Abderrahmane Dahmane, President Sarkozy’s former diversity adviser, has announced that Islam in France has become the “object of stigmatisation” and, to voice his protest, has started to distribute green-star badges among his fellow believers, a reminiscence of the badges that European Jews were forced to wear during World War 2
The green-star campaign is not so much a proof of the stupidity of its originator, as of his utter insolence, especially that it is rather the indigenous French that can feel uneasy in certain districts of their cities, faced with gangs of Algerian and Moroccan youth. And the claims of “stigmatisation” of Islam sound grotesque when we look at how Catholics of the Seine, and of many other West European countries, are ridiculed. It was not in the Great Mosque of Paris, but in Notre Dame Cathedral that a group of gay activists staged a homosexual “wedding ceremony” six years ago, during which words offensive to Pope Benedict XVI could be heard.

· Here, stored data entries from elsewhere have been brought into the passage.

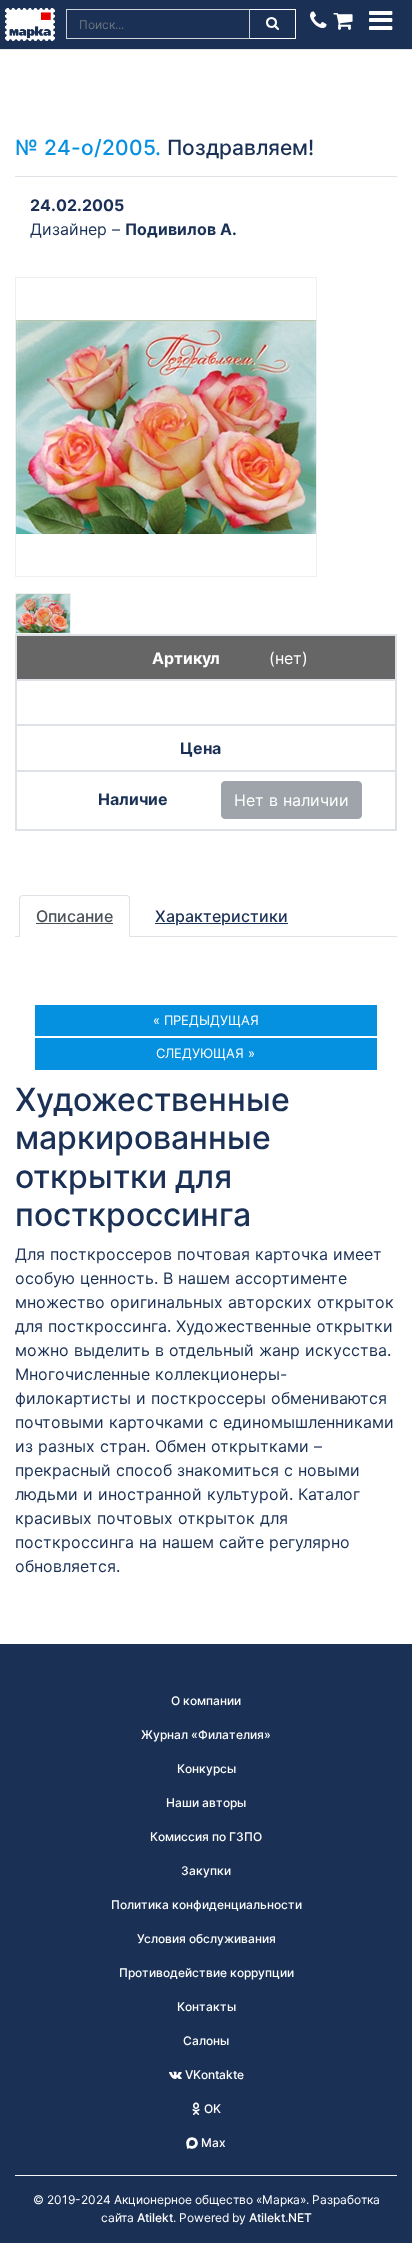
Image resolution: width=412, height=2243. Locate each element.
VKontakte (213, 2074)
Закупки (206, 1870)
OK (211, 2108)
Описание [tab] (74, 916)
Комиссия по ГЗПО (206, 1836)
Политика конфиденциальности (206, 1904)
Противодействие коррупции (206, 1972)
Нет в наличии (291, 800)
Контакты (206, 2006)
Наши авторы (206, 1802)
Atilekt (155, 2217)
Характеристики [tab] (221, 916)
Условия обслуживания (206, 1938)
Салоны (206, 2040)
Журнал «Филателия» (206, 1734)
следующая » (205, 1053)
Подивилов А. (181, 229)
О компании (206, 1700)
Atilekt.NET (280, 2217)
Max (212, 2142)
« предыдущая (206, 1020)
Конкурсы (206, 1768)
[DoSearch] (273, 24)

Indeed, the debate about secularism focuses on Islam. But this is also a debate over the future of Islam across Europe entire. Sarkozy’s party is mulling over concrete issues that also affect Italy, Holland, and Sweden. How to deal with the Muslims who hold mass prayers in the streets of cities? Should halal meals be introduced in school canteens? How to deal with the problem of students from North Africa who protest against lessons about the Holocaust, treating it as humbug invented by Zionists. Should public swimming pools reserve separate hours for Muslim girls?
For the European Left any discussion over these issues is an expression of racism, for the Muslim radicals – of stigmatisation. But no discussion at all will lead to one thing: in a dozen or so years the majority of countries of the Old Continent will be ruled by the clones of Marine Le Pen and Geert Wilders.